By using the status byte to store another byte of data, the system achieves n = 16 bits/advertisement (8 in the private key payload that require brute forcing, and 8 in the status byte for free).

Chunk failures (when none of the 2^n keys return a valid location) are an interesting case. It can mean 3 things:

  1. The chunk has not arrived yet. It takes time for the advertisements to be uploaded, which we profile more later. Originally, we would pause and retry every failed chunk several times, hoping to fetch the entire message in one go. While optimizing throughput, we began emphasizing entire message retries over chunk retries. By caching found chunks, the client can rapidly update as lost chunks are delivered to Apple. This was a significant step in making our client smarter and more robust.
  2. The chunk is missing. We discuss erasure correction shortly.
  3. The chunk is past the bounds of the message. To detect the end of a message, our simplest idea was the most successful. Once x chunks in a row fail (and we have an unbroken chain of resolved chunks up to this point), we assume that the message has ended. We deliberated sending the message length as metadata so that the client definitively knows when to stop querying, but elected to save time this way.

Synchronization

Everything we’ve outlined so far relies on the fact that the device and client can deterministically operate on the same message IDs and chunk numbers. Because this method is unidirectional, however, this assumption is problematic. How do we know if our device is sending a message? What if we miss messages because there’s no nearby finders? What if we don’t know when our device started transmitting?

It became apparent that an out-of-band synchronization channel was needed. This would be part of the key space that is set aside for denoting which messages have been sent.

We brainstormed many unsuccessful variations of how all possible 2^16 message IDs could be checked. Placing 1 byte in the key and the other in the status byte was promising, but different status bytes for duplicate keys overwrite each other. The sync packets are the most important chunks, because the client will not know to fetch the rest of the message if it doesn’t see them. For that reason, we wanted a protocol that could be expanded for arbitrary redundancy. We arrived at the following schema which spreads the message ID across 2 layers. The user can chose how many channels/dropboxes (with 2 layers each) they want.

Device: before the start of every message (and before successive repeats), transmit the 2 keys seen in the diagram (both with message ID = 0). One has the first byte of the message ID, the other has both.

  • After informing the client about what message it’s about to send, switch to that message’s keyspace and begin transmitting chunks.

Tip: Translation: device is placing a note in a mailbox (or several mailboxes!) that says “I’m about to start sending message x”

Client: whenever we don’t know what message to retrieve, check the layer 1 channel(s) for any new message indicators. It only has to brute-force 2^8 keys twice (1 for each layer) in order to search for possible message ID’s the device could be sending.
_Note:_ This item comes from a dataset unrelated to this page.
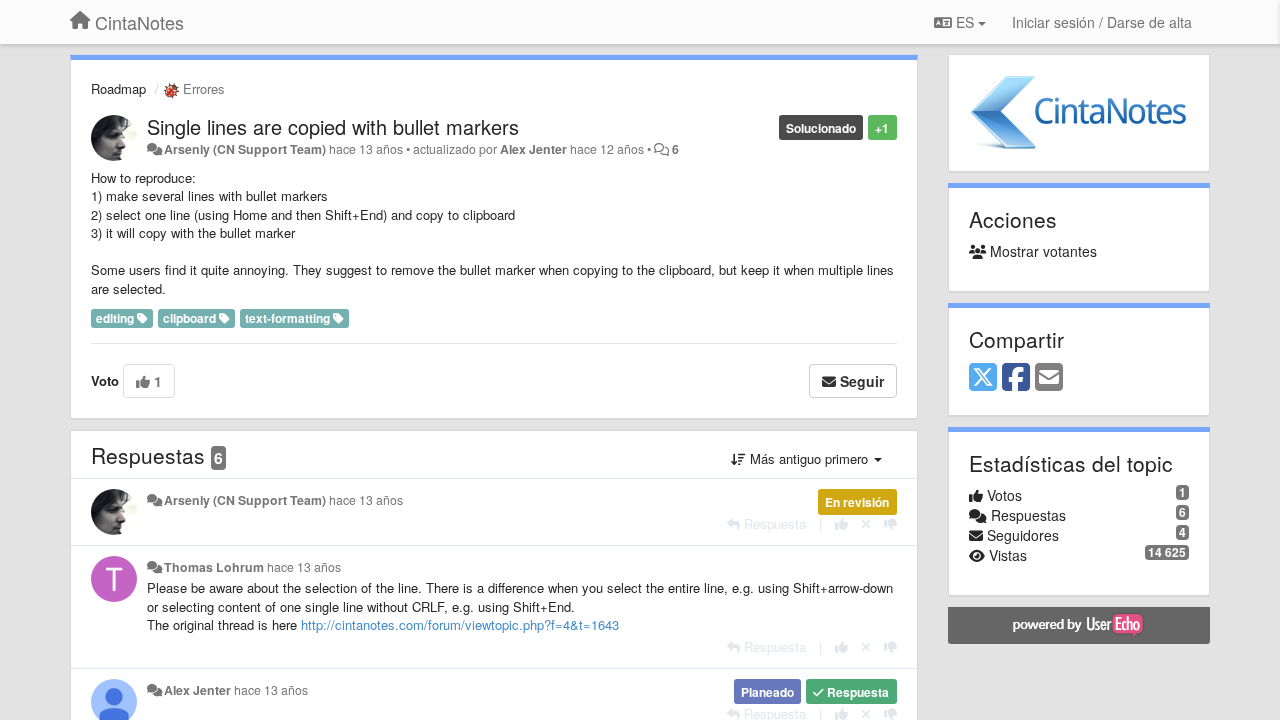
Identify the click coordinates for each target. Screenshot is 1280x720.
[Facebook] (1016, 378)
When it sees a message ID that’s unaccounted for, it begins querying for that message’s contents.

Client periodically checks layer 1, and checks layer 2 when:

  1. A new key appears in layer 1.
  2. A report for a key has a different status byte.
    • Example: we received message 0x0011 already and take a break.
    • Query layer 1: get location reports for [ 0x0000 0x00 device_id 0x00 0x11 ] as expected.
    • However, some of the reports now have status byte = 0x33.
    • We know to check layer 2, and will see reports for both:
      • [ 0x0000 0x00 device_id 0x00 0x11 ]
      • and
      • [ 0x0000 0x00 device_id 0x33 0x11 ]
    • Even if we missed far more since 0x0011 (say message 0x2211 was sent in the meantime too), then we’ll also see [ 0x0000 0x00 device_id 0x22 0x11 ] in layer 2.

Tip: Translation: when the client doesn’t know what’s happening, it checks all the mailboxes for new notes (including looking underneath each paper to make sure it’s not covering up another one).


Erasure Correction

As we send increasing amounts of data over the Find My network, it became clear that packet loss was a minor issue. It’s rare for advertisements to not be picked up, but it becomes more likely if there’s not enough finders nearby or the message isn’t repeated enough times.
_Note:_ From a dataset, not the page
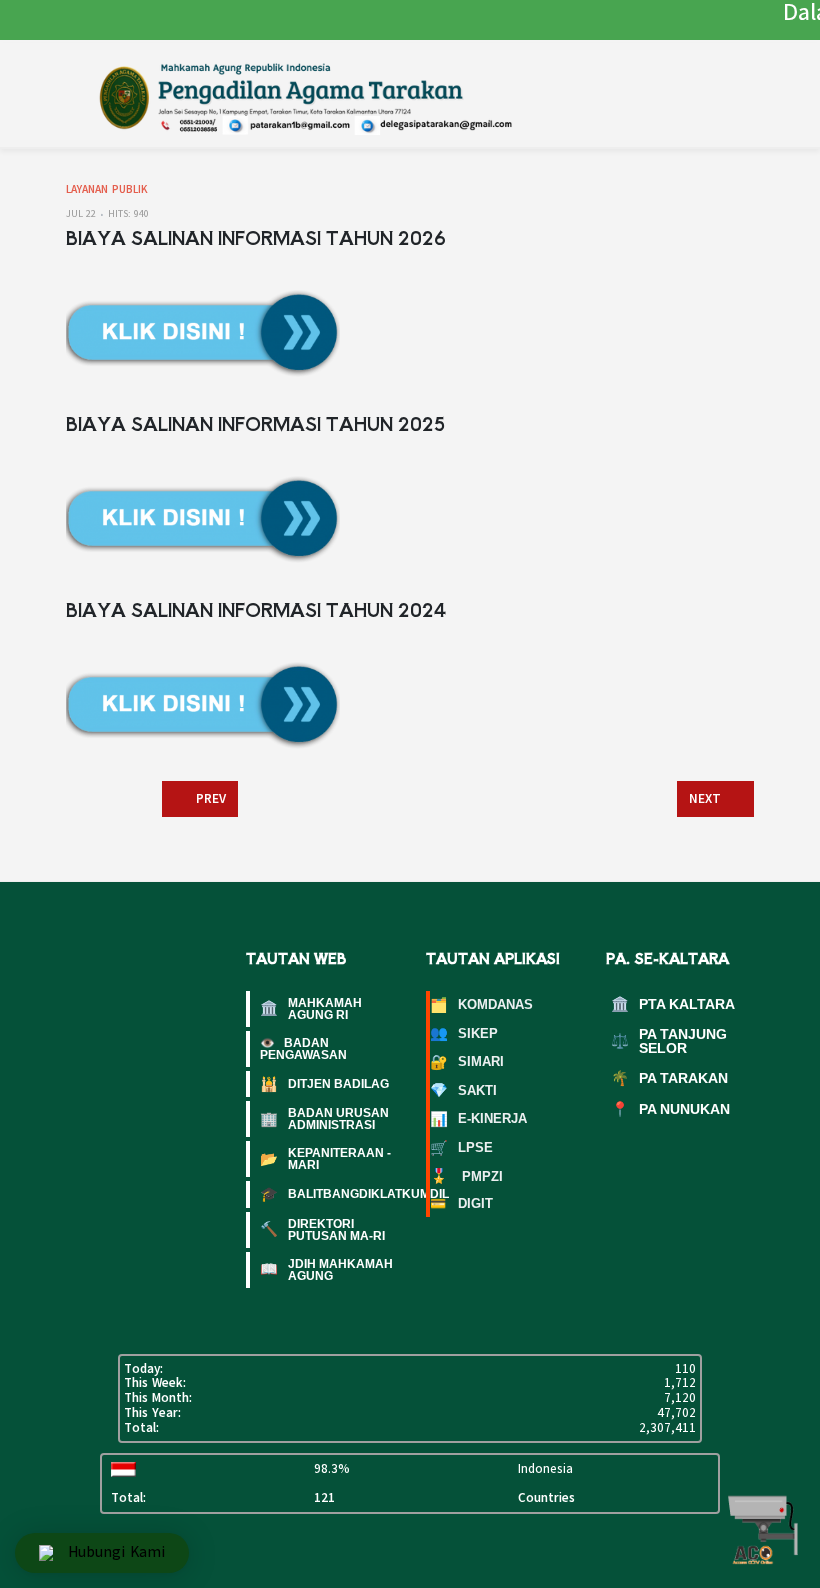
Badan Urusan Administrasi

To combat this, we introduced Reed-Solomon erasure correction blocks to our messages. Using a predefined “code rate” (like 80%), the client can reconstruct the message if any 80% of the chunks are retrieved. The additional layer of handling on both sides of the transmission was a source of countless bugs, but once implemented Reed-Solomon was overall a large quality of life improvement. The slight overhead in message size is worth the breathing room.


Speed

The biggest point of latency in this protocol comes from waiting for nearby finders to pick up and report all of the advertisements.

Due to Apple finder characteristics, there is a hard limit on how much data each finder can report in a given time frame. Since each finder has 96 batches/day, we estimate a batch of 256 keys (512 data bytes) is uploaded every 15 mins. We estimate that for every +500 bytes of data you send with this method, you can expect to wait another +15 mins for your advertisements to be picked up. Of course, this estimate fluctuates with the number of finders nearby. In the best case where no other legit advertisements are reported, each finder device could upload 48 kB of our data per day.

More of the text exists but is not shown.